Cuando Al Gore decidió salir de gira para explicar a muy buen precio los peligros del calentamiento global -un esfuerzo que acabaría recompensado con un Oscar al mejor documental-, empezaba cada sesión presentándose de la siguiente manera: “Me llamo Al Gore y por un momento fui el siguiente presidente de los Estados Unidos”. En la mente de muchos, veinte años después, Donald Trump fue el presidente reelecto de Estados Unidos durante mucho más de un momento.

Trump se vio cuatro años más en la Casa Blanca cuando el recuento del voto presencial en Michigan, Wisconsin y Pensilvania le volvió a dar una sólida victoria en el “cinturón de óxido”. Tardó un par de días en darse cuenta de que la cosa no iba a acabar bien… y no se lo tomó con demasiada filosofía.

Sobre la reacción inmediata de Trump lo sabemos todo: sabemos del tinte de pelo corriendo por la mejilla de Rudy Giuliani, sabemos de las continuas acusaciones de fraude y, sabemos, sobre todo, del ataque al Capitolio el 6 de enero después de que el propio Trump invitara a sus seguidores en un mitin a marchar sobre la representación de la soberanía nacional para intentar hacer cambiar de idea a los enviados republicanos que no estaban dispuestos a sabotear la investidura de Biden.

Aquello acabó con un tipo con el pecho descubierto y un gorro con cuernos presidiendo la Cámara de Representantes. El tipo fue detenido a las pocas semanas pero las familias de las cinco personas que murieron en el ataque no obtuvieron consuelo alguno.

La magnitud del asalto, su condición de hecho insólito en la historia de la democracia estadounidense, fue en el fondo lo que obligó a Trump a conceder la derrota aunque se negara a asistir a la ceremonia de investidura. A desaparecer un poco del radar, a la espera de que ninguna investigación posterior le salpicara. En el fondo, supongo que es difícil ser Trump inmediatamente después de Trump.

Las principales plataformas de redes sociales -Twitter, Facebook, Instagram, Snapchat…- le cerraron sus cuentas. Si a eso le sumamos el desencuentro con Fox News, producto precisamente de la contundencia con la que la cadena condenó el ataque al Capitolio y exigió al entonces presidente en funciones que se desvinculara sin matices de tal atrocidad, lo cierto es que Trump de repente se quedó sin altavoz.

> **Información proporcionada**

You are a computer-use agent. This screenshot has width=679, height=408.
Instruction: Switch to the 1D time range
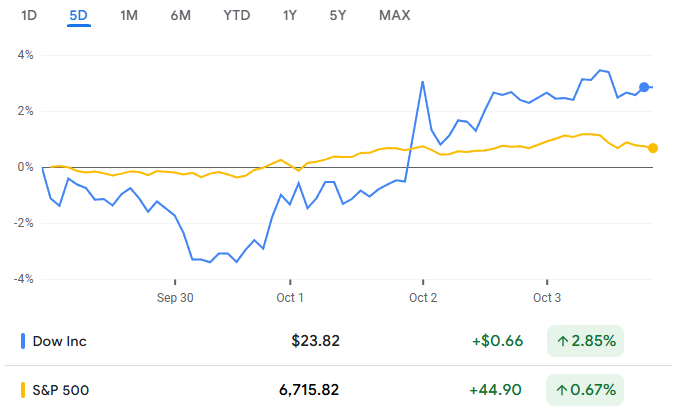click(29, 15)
---
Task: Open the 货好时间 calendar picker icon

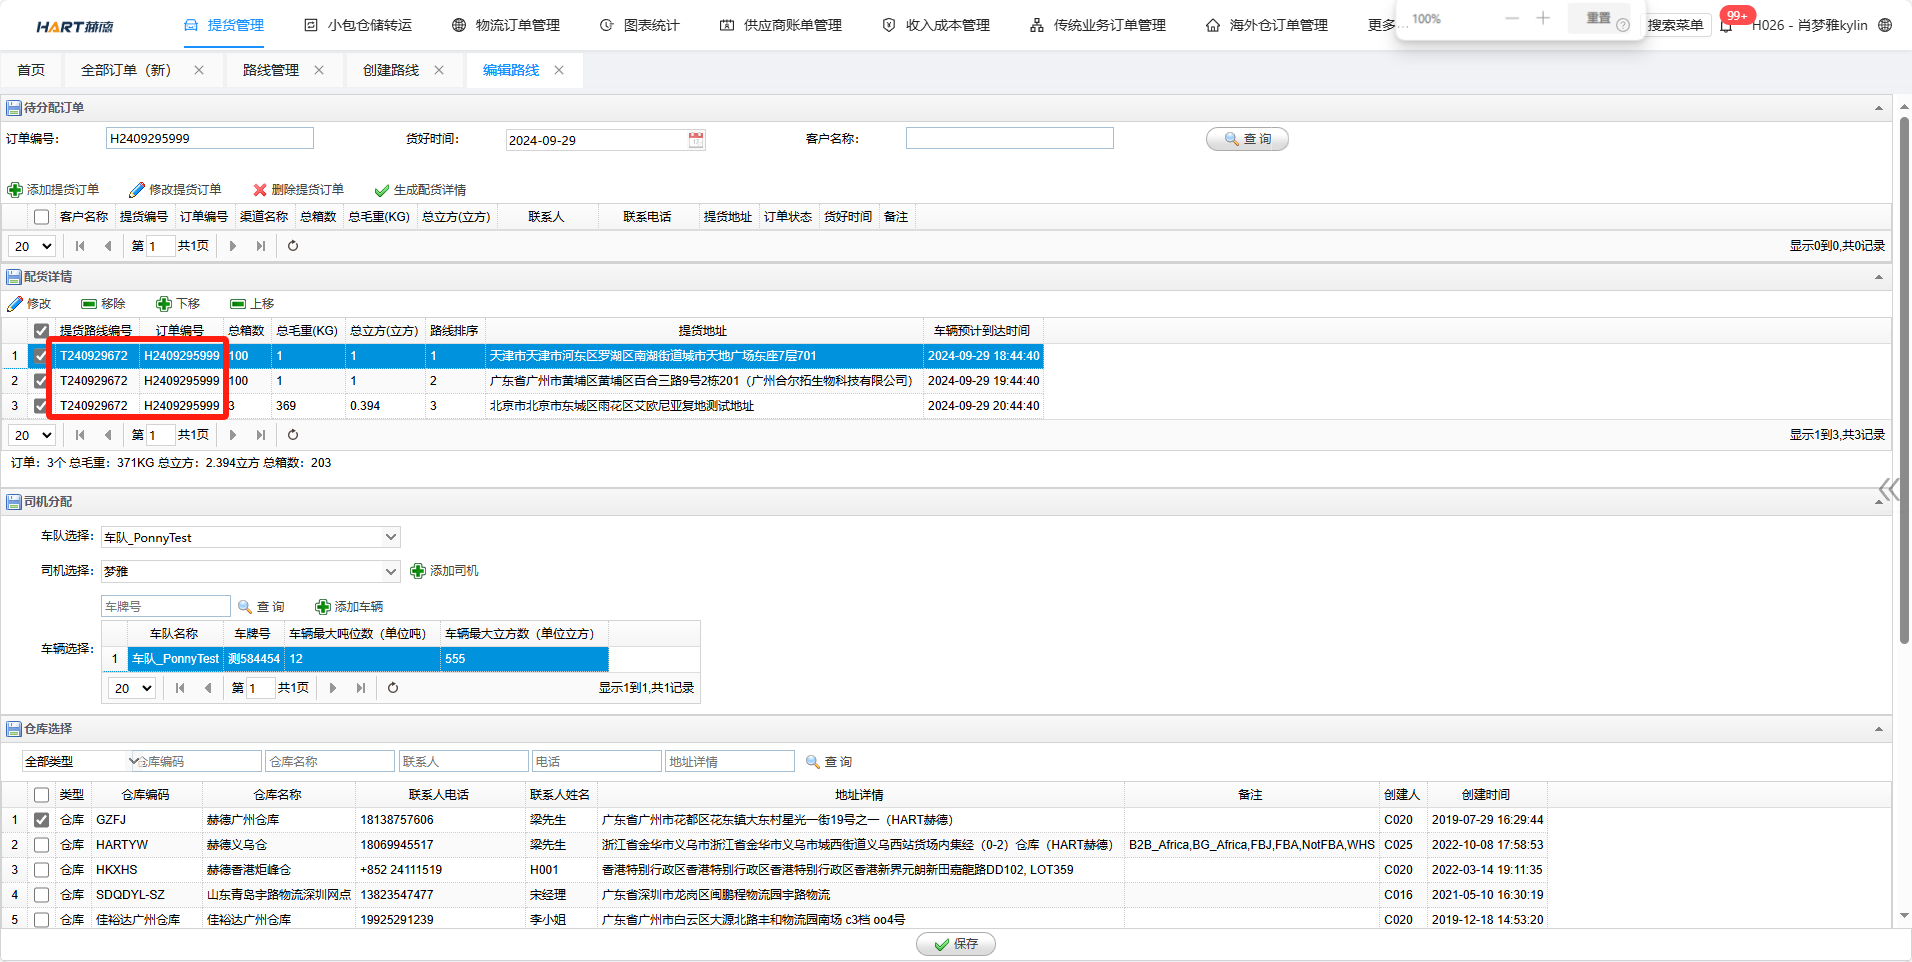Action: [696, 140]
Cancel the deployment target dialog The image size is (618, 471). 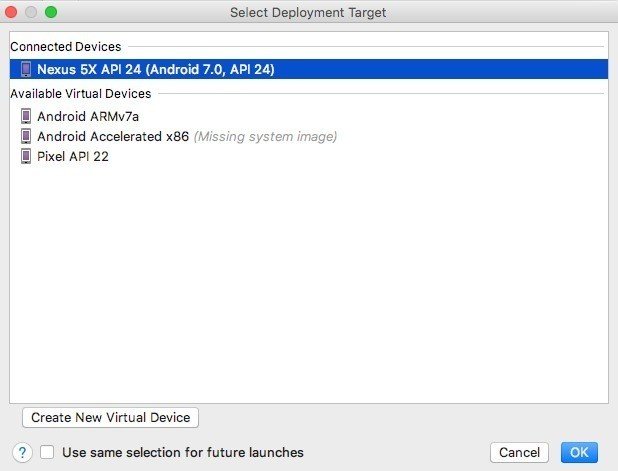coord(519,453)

> **Qué hacer**
**1.** Reproduce literalmente el fragmento del texto sobre Trump que empieza con las palabras "Cuando Al Gore" y termina con "con demasiada filosofía.".
**2.** Resume en dos oraciones el texto sobre Trump tras las elecciones.
**3.** Según el texto sobre Trump, ¿cuántas personas murieron en el ataque al Capitolio?
El material no interviene en nada de esto.

> **Respuestas**
**1.**
Cuando Al Gore decidió salir de gira para explicar a muy buen precio los peligros del calentamiento global -un esfuerzo que acabaría recompensado con un Oscar al mejor documental-, empezaba cada sesión presentándose de la siguiente manera: “Me llamo Al Gore y por un momento fui el siguiente presidente de los Estados Unidos”. En la mente de muchos, veinte años después, Donald Trump fue el presidente reelecto de Estados Unidos durante mucho más de un momento.

Trump se vio cuatro años más en la Casa Blanca cuando el recuento del voto presencial en Michigan, Wisconsin y Pensilvania le volvió a dar una sólida victoria en el “cinturón de óxido”. Tardó un par de días en darse cuenta de que la cosa no iba a acabar bien… y no se lo tomó con demasiada filosofía.

**2.** Trump se creyó reelegido con el recuento del voto presencial en Michigan, Wisconsin y Pensilvania, pero al ver que el resultado no le favorecía lanzó acusaciones de fraude e invitó a sus seguidores a marchar sobre el Capitolio, lo que desembocó en el ataque del 6 de enero, en el que murieron cinco personas. La magnitud del asalto lo obligó a conceder la derrota, y además las principales redes sociales le cerraron sus cuentas y tuvo un desencuentro con Fox News, con lo que se quedó sin altavoz.

**3.** Cinco personas.